The documents spoke of how Mr. Magaji intoxicated the young men, all from poor background, with alcohol, making them dizzy and then forcing them to have homosexual intercourse. He would then offer them token financial inducement to meet family obligations.
One of the teenagers recalled that: “He said I shouldn’t worry that I should go and bath. After my bath he gave me N1500.00k and said I should give Oscar N500.00k for bringing me. Then when I came out I gave Oscar N500.00k and it remained N1000.00k. Out of the N1000.00k Oscar collected N100.00k and it remained N900.00k. From the N900.00k, I bought things paid small small credit I was owing and bought school uniform for myself.”

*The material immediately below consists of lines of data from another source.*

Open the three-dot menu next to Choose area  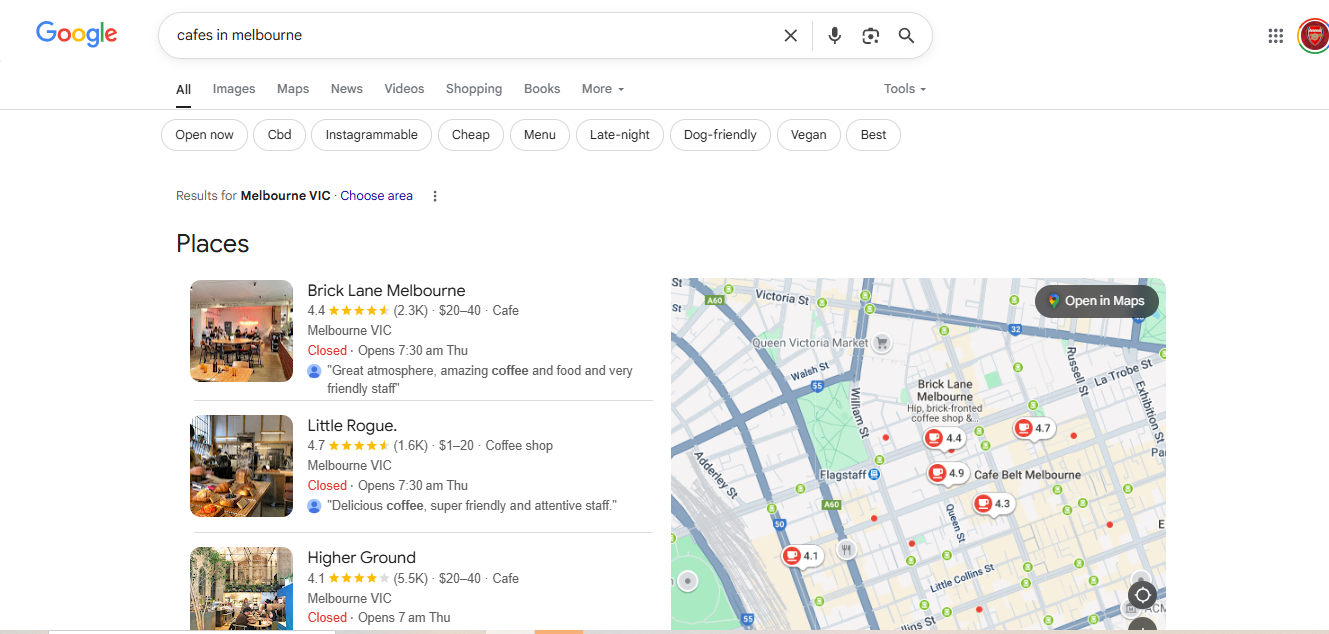pyautogui.click(x=434, y=196)
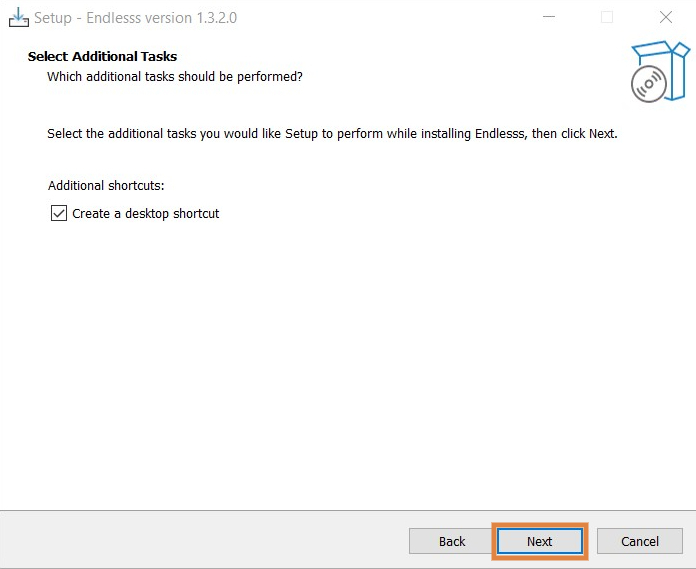Image resolution: width=696 pixels, height=569 pixels.
Task: Go back to the previous setup step
Action: [452, 541]
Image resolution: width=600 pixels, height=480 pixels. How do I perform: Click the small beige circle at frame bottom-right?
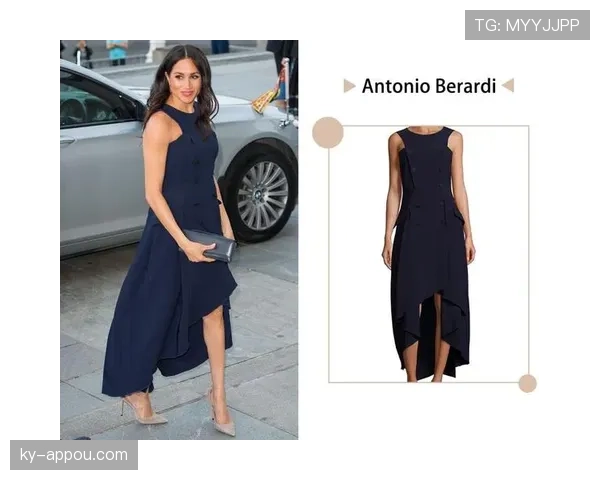point(527,383)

Mr. Bello Magaji whose reasons for making the list remains puzzling, was one of about a dozen convicts that earned President Jonathan’s pardon Tuesday after a Council of State meeting in Abuja along with the president’s disgraced former boss, Mr. DSP Alamieyeseigha, a one-time governor in Bayelsa State where the president served as his deputy.

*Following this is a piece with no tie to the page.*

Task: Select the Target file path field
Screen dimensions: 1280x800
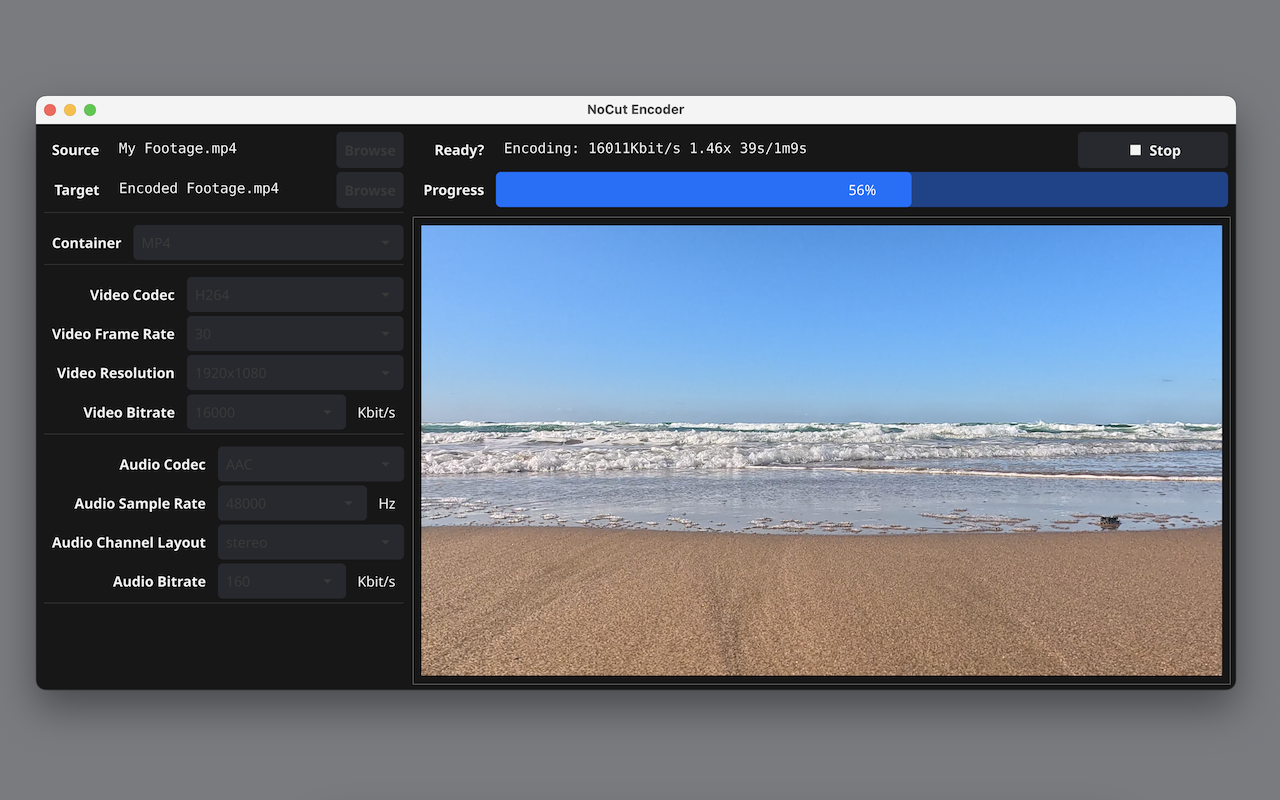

Mr. Magaji’s pardon, coming at a time that legislative and religious institutions in the country are bracing for a stormy confrontation with the local and international gay and lesbian communities is bound to shock many observers of the Jonathan presidency.
In November 2011, the Nigerian Senate passed a stunning anti-gay legislation which criminalizes homosexuality and gay marriage with a 14-year jail term. Although the move drew sharp international rebuke from both western and American political leaders, the Senate President, Mr. David Mark, in February this year, went ahead to defend the move, promising a delighted conference of Catholic bishops that the senate will lead the fight against homosexuality in the country. Mr. Mark was however at the meeting where Mr.Magagi got his pardon but was not on record to have uttered a voice against the move.
A similar bill to prohibit gay marriage also popularly passed through a second reading in the House of Representatives last november. House Majority leader, Mulikat Akande-Adeola (PDP-Oyo), said the proposed law will return sanity to the institution of marriage. If both law chambers pass the bill, Mr. Jonathan will be forced to sign a law that is bound to test his will against the temper of the international community.
The mood of the Supreme Court regarding the rights of homosexual people was best rendered in the case of the same Mr. Magaji when in their appeal ruling in 2008, they characterized the practice as a “beastly, barbaric and bizarre offence.” A panel of five Justices lead by Justice Niki Tobi subsequently threw the appeal of the former military police major to the trashcan and affirmed his five-year jail term.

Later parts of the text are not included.